Una scuola diversa da quella che racconta il Ministro Bianchi che rilascia interviste ogni giorno e sempre volte a rassicurare, è quella che vedrà il nuovo anno scolastico con i problemi di sempre ingigantiti dai grandi numeri dei posti ancora vacanti.


Fra poco più di una settimana le scuole apriranno i battenti ma già ci sono collegi dei docenti con organici dimezzati in alcune scuole del nord. Centinaia sono le scuole senza dirigente scolastico poiché non è stato individuato alcun dirigente reggente. I dirigenti vanno in pensione con maggior frequenza rispetto al resto del personale e 5 anni di assenza di un concorso si fanno sentire.
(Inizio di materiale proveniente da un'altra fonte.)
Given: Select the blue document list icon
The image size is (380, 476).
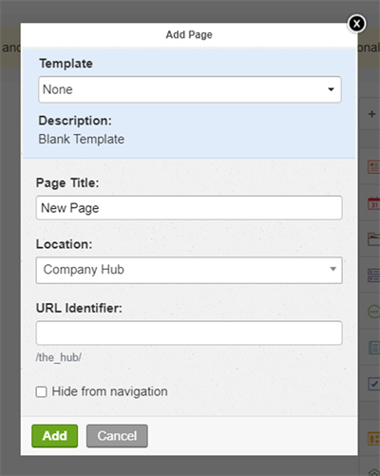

In genere la carriere media di un dirigente raramente supera i 15 anni e ciò accelera il turn over. Da oltre un anno si attende un concorso che non arriva mai.

In alcune scuole mancano persino i collaboratori scolastici, che di fatto guadagnano uno stipendio che in molti casi non vale il lavoro svolto.

Ad essere maggiormente penalizzate sono le scuole del Nord prive anche di copertura persino per i posti a ruolo. 45mila cattedre sono rimase vacanti soprattutto al Nord.

Mancano i docenti di sostegno come e più di ogni altro anno, sempre per effetto della mobilità professionale. Da un lato molti docenti passano a posto comune, dall’altro non vengono assunti a ruolo altri docenti di sostegno.

E così a farne le spese sono proprio gli studenti meno fortunati e i più deboli.

Bianchi lascia una scuola in condizioni peggiori di come non l’abbia trovata. Con una carenza di personale spaventosa, un caos supplenze mai visto e addirittura speranze riposte nelle MAD e nella denatalità.

Ciò che spaventa è il fatto che nonostante la situazione disastrosa Bianchi trova il tempo di portare avanti altre “riforme” anche se il governo è al capolinea e dovrebbe occuparsi solamente degli affari correnti.